- [Requirements]:
Please recast the material that opens with the line containing "Given: Open the" and closes with the line containing "Looking at the" as a two-column CSV headed input and output, one row per entry: each entry's text under input and its answer under output, both in quoted fields with line breaks turned into spaces. Leave the pictures out.

- [Supplied information]:
┌──

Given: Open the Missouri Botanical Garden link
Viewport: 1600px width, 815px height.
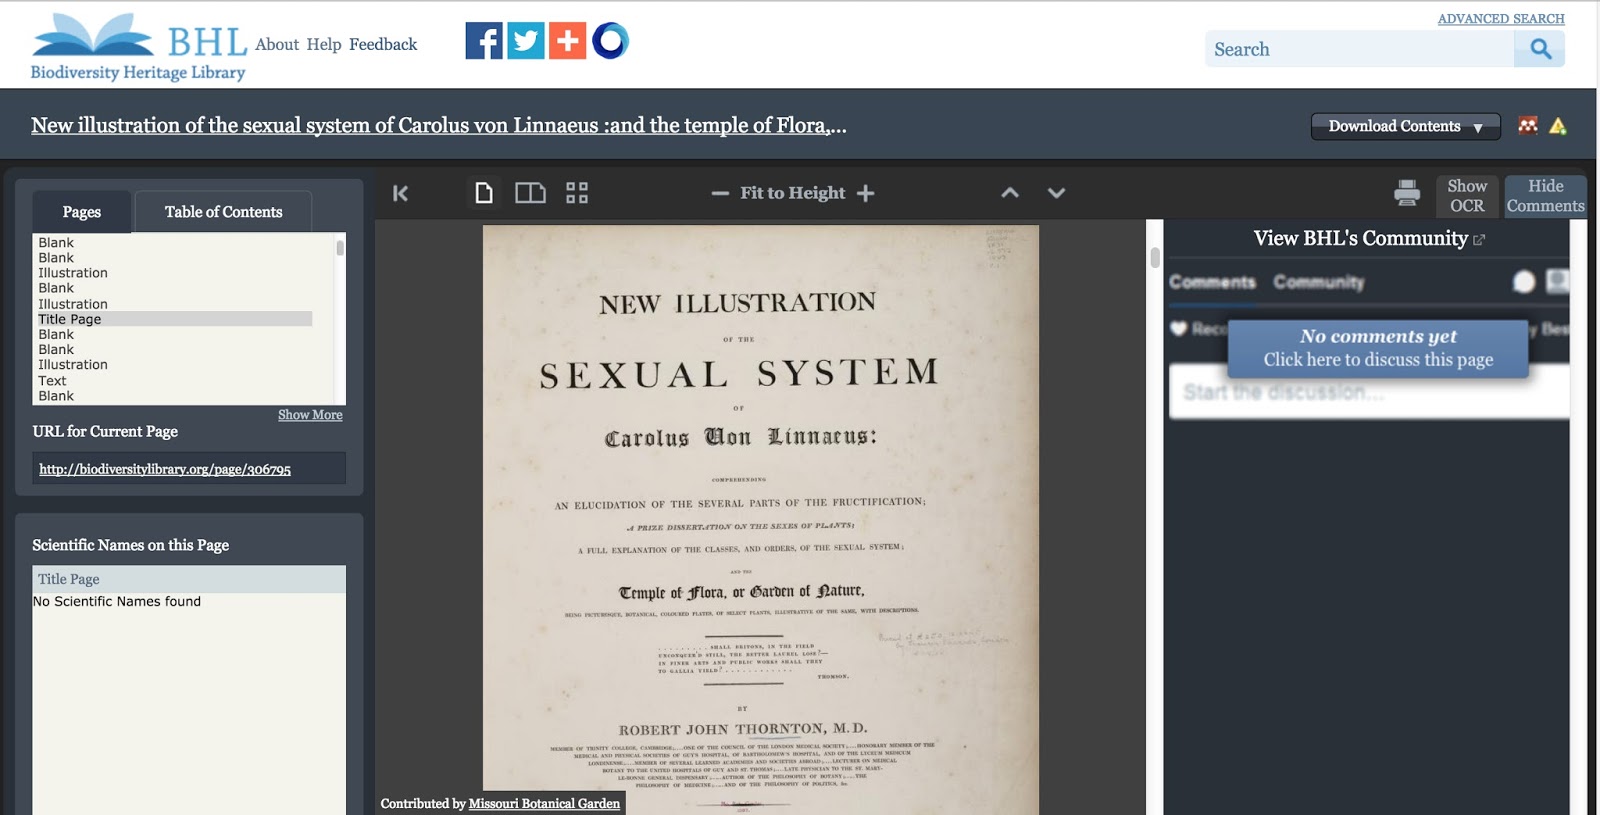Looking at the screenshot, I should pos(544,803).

└──
┌──

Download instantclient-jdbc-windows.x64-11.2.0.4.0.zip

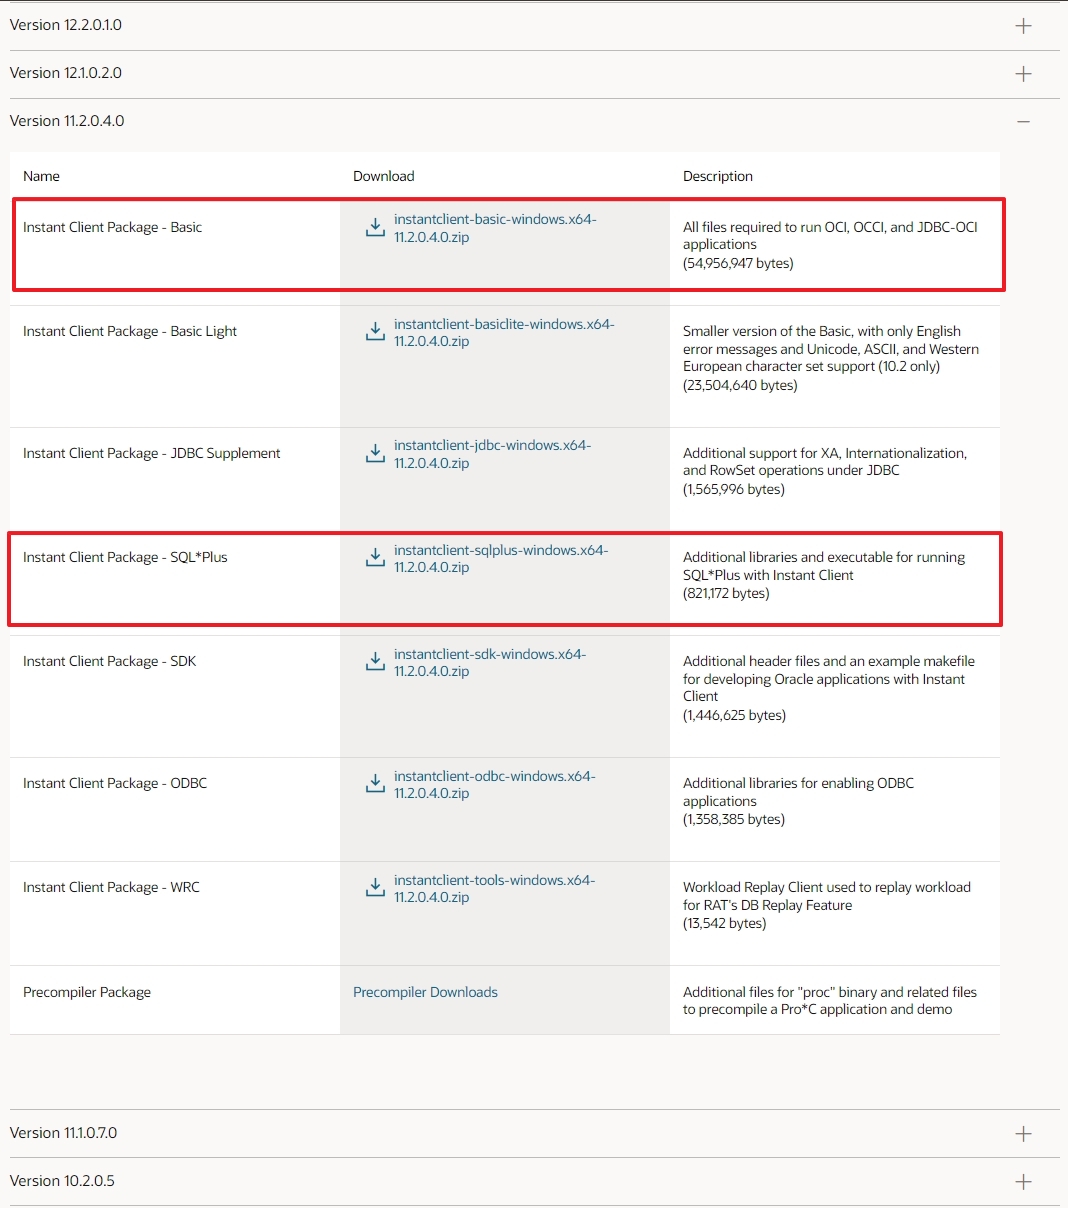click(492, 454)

└──
┌──

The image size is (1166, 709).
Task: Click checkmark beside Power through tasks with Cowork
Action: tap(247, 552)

└──

- [Response below]:
input,output
"Given: Open the Missouri Botanical Garden link Viewport: 1600px width, 815px height.","Looking at the screenshot, I should pos(544,803)."